Whisper Translation failure

I did a test where I uploaded audio I recorded in Spanish, asked it to be translated (into English), and it just came back as transcribed. Here’s the verbose_json response:

{"task":"translate","language":"english","duration":6.57,"segments":[{"id":0,"seek":0,"start":0.0,"end":7.0,"text":" Hola! ¿Cómo estás? Eso es algo en español.","tokens":[50364,22637,0,3841,28342,24389,30,27795,785,8655,465,31177,13,50714],"temperature":0.5,"avg_logprob":-0.6253014246622721,"compression_ratio":0.84,"no_speech_prob":0.07229530811309814,"transient":false}],"text":"Hola! ¿Cómo estás?
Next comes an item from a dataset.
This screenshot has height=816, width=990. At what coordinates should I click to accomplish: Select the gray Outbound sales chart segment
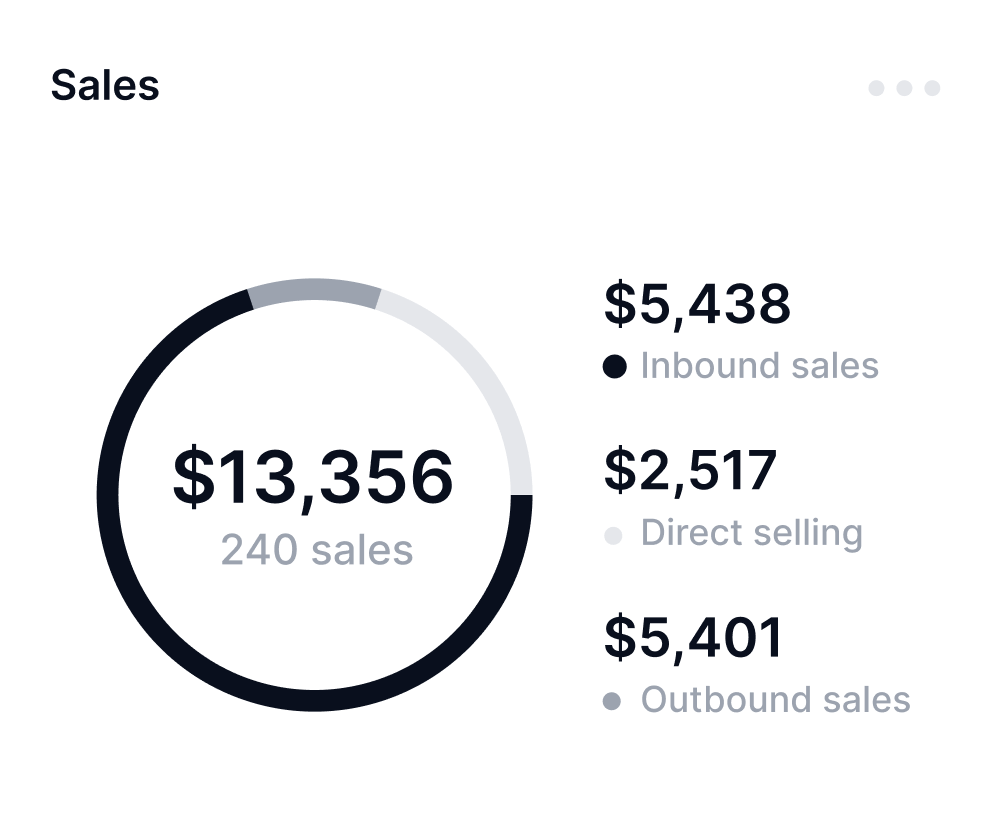315,290
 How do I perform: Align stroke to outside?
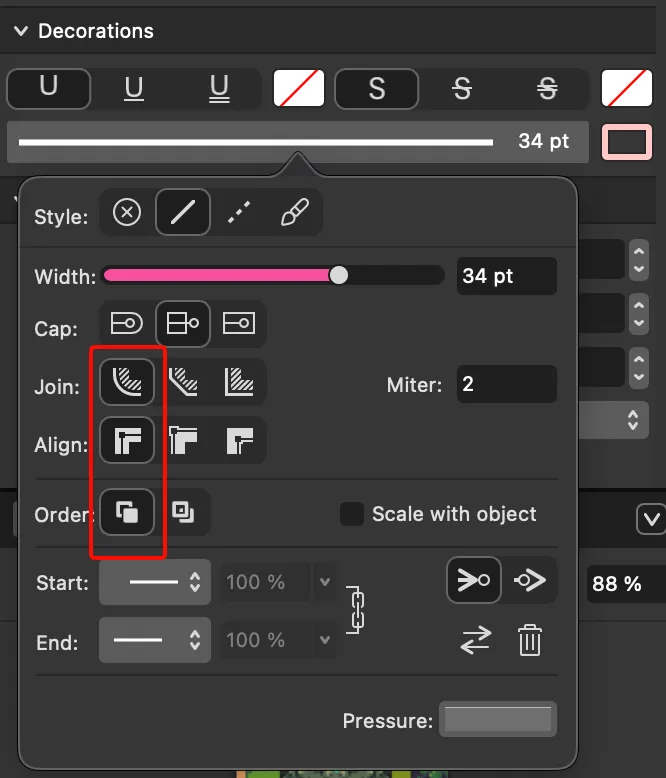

Eso es algo en español."}

As you can see, it correctly transcribed the audio in Spanish, but no translation occurred.

I attempted to set the language field to "es" to encourage it to assume the source is in Spanish, and it just output an error saying that the only legal value is "en". This seems counter to how language is used in transcriptions, where it is describing the source audio.

Any thoughts?

I saw the same thing. Just let it transcribe into words (in Spanish), and then take the words and transcribe to English.

Maybe there’s a better route, but with Whisper’s built-in language detection, this was the easiest.

Hah, right. I added “From Spanish” as the prompt text, and now it translates.

Right, but if you don’t know. Then your pipeline would look like “translate” → “native text” → “autodetect language” → “English text if not English”

Yeah, it would have to be something like that, I imagine.

1 Like